Así se expresa la verdadera fe que glorifica a Dios, sin inquietarse por las cosas exteriores. Pero, desafortunadamente, la mayoría de los espías estaban compenetrados con la misma incredulidad de los hombres que los habían enviado; por eso Caleb fue reducido a silencio por los diez incrédulos restantes. “Mas los varones que subieron con él, dijeron: No podremos subir contra aquel pueblo; porque es más fuerte que nosotros” (v. 31). El lenguaje de la incredulidad era completamente opuesto al de la fe. Esta, mirando a Dios, decía: “Más podremos nosotros que ellos”. Aquella, mirando las dificultades, decía: «Este pueblo es más fuerte que nosotros». Tal como sucedió entonces, sucede aún ahora. Los ojos de la fe, siempre guardados por Dios, no ven las dificultades. Los ojos de la incredulidad están llenos de cosas exteriores, por lo tanto no disciernen a Dios. La fe introduce a Dios y, en consecuencia, todo es luminoso y fácil. La incredulidad excluye a Dios, y entonces, todo se vuelve sombrío y difícil.

“Y hablaron mal entre los hijos de Israel, de la tierra que habían reconocido, diciendo: La tierra por donde pasamos para reconocerla, es tierra que traga a sus moradores; y todo el pueblo que vimos en medio de ella son hombres de grande estatura. También vimos allí gigantes, hijos de Anac, raza de los gigantes, y éramos nosotros, a nuestro parecer, como langostas; y así les parecíamos a ellos” (v. 32-33). Ni una palabra sobre Dios, estaba enteramente olvidado. Si hubiesen pensado en él, si hubiesen comparado a Dios con los gigantes, poco hubiera importado que ellos fuesen “como langostas”, pero, de hecho, por su vergonzosa incredulidad rebajaron al Dios de Israel al nivel de una langosta.

Es muy notable que, cuando la incredulidad actúa, se caracteriza siempre por el hecho de que excluye a Dios. Esto es verdad en todas las edades, lugares y circunstancias; no hay excepción. La incredulidad puede tener en cuenta los hechos humanos, puede razonar al respecto y sacar conclusiones, pero excluye a Dios en todos sus argumentos. Introduzca a Dios y todos los razonamientos de la incredulidad se desplomarán a sus pies.

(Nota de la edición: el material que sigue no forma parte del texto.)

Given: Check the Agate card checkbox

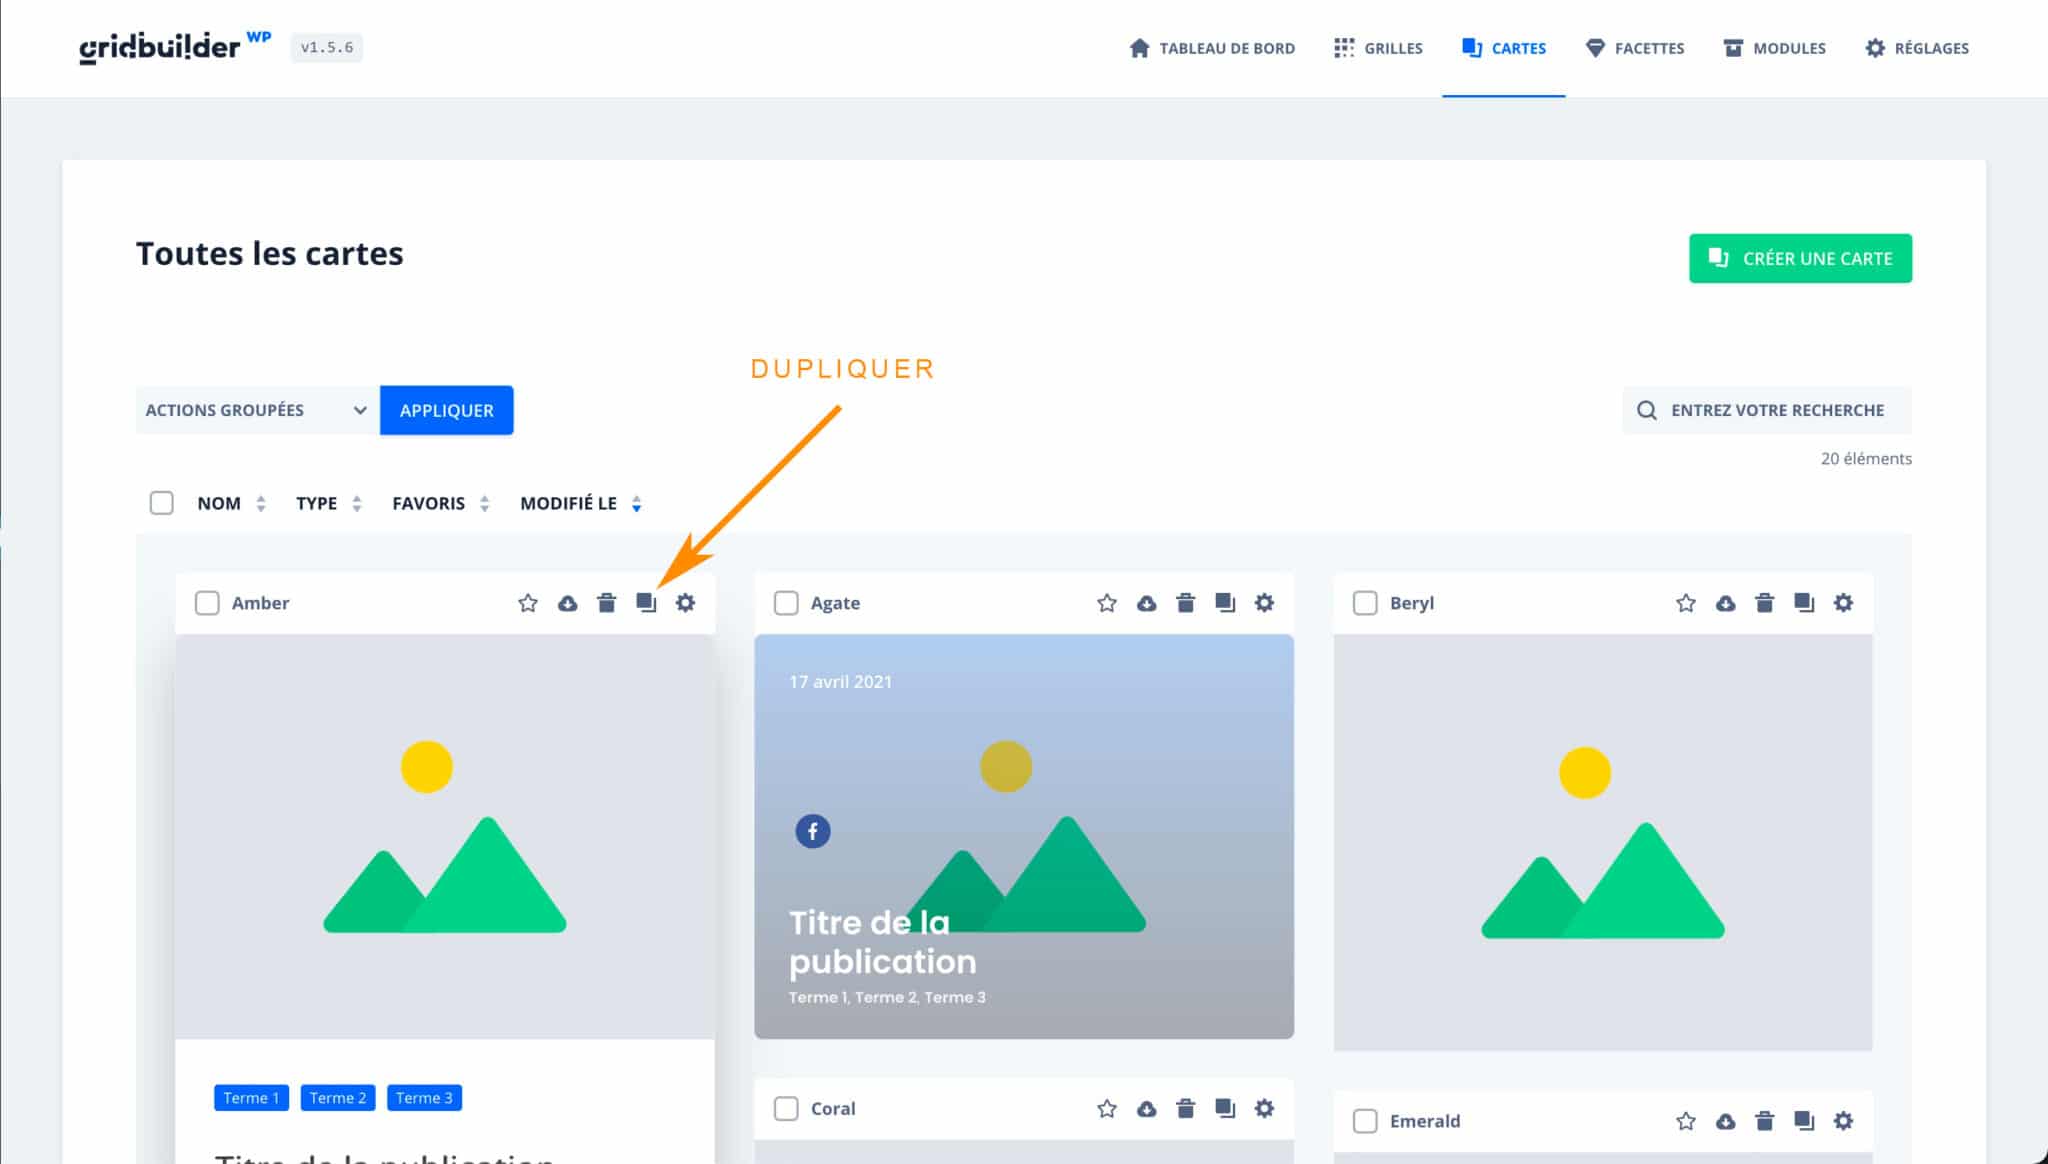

Así, en la escena que se nos describe, ¿cuál es la respuesta de la fe a las objeciones expuestas por esos diez incrédulos? La única sencilla, satisfactoria y que no admite réplica: Dios.

Lector, ¿conoce algo de la fuerza y del valor de esta bendita respuesta? ¿Conoce a Dios? ¿Llena él su alma? ¿Es la respuesta a todas sus preguntas, la solución a todas sus dificultades? ¿Conoce la realidad de un andar diario con el Dios vivo? ¿Conoce el poder tranquilizador que existe en apoyarse en Dios a través de todos los cambios y las situaciones de esta corta vida? Si no es así, permítanos invitarle a no continuar una hora más en ese estado. El camino está abierto. Dios se ha revelado en la persona de Jesucristo como el socorro, el recurso y el refugio de toda alma necesitada. Mírele ahora mismo, mientras puede ser hallado; llámele en tanto que está cercano (Isaías 55:6). “Todo aquel que invocare el nombre del Señor, será salvo” (Hechos 2:21).

El que creyere en él, no será avergonzado
(Romanos 9:33).

Pero si usted, por la gracia, conoce a Dios como Salvador y como Padre, procure glorificarle en todos los actos de su vida con una confianza infantil y absoluta. Que en toda ocasión él sea su refugio. Así, a pesar de las dificultades, su alma será guardada en perfecta paz.